__What to do__.
Write out again the lines from the one containing "Task: Click the yellow minimize window button" through the last line, with their requests, and shift every coordinate in the answers up by 100. Leave the pictures out.

__Data listing__.
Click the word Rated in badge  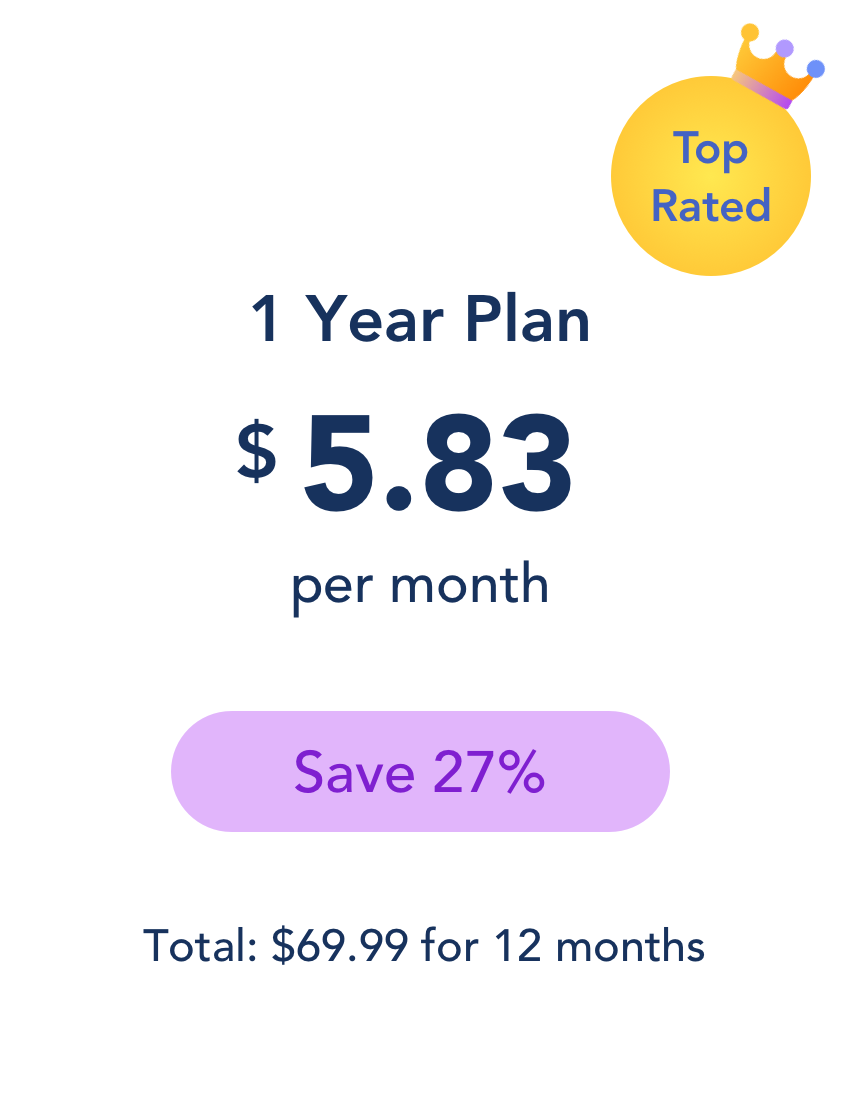711,206
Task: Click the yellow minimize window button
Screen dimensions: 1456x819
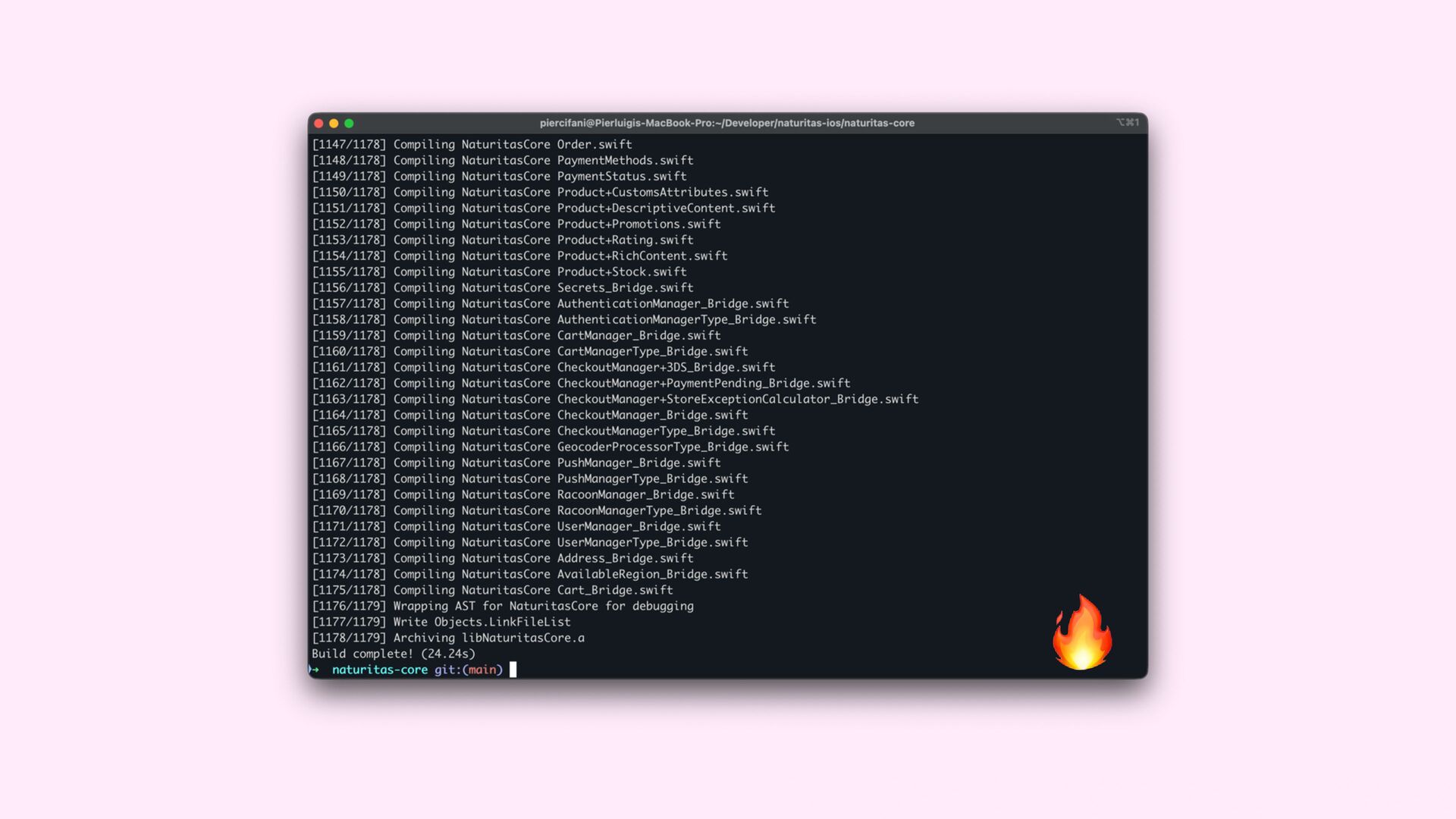Action: [x=334, y=124]
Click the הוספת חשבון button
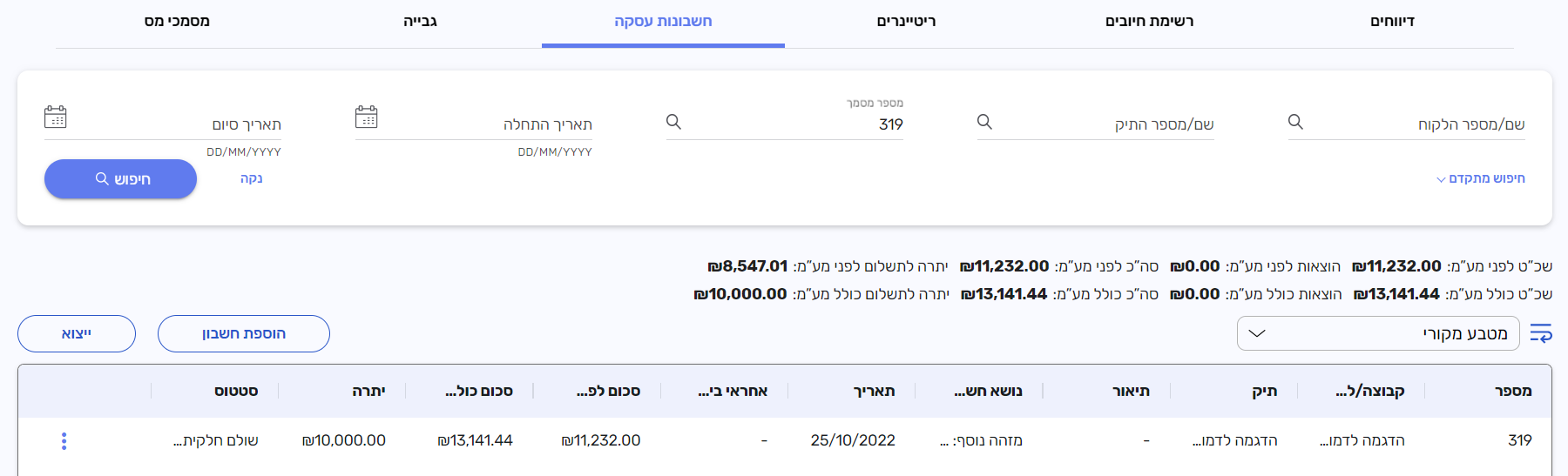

__Correct output__.
Task: Click the yellow minimize window button
Screen dimensions: 1456x819
Action: [x=434, y=224]
Click the הוספת חשבון button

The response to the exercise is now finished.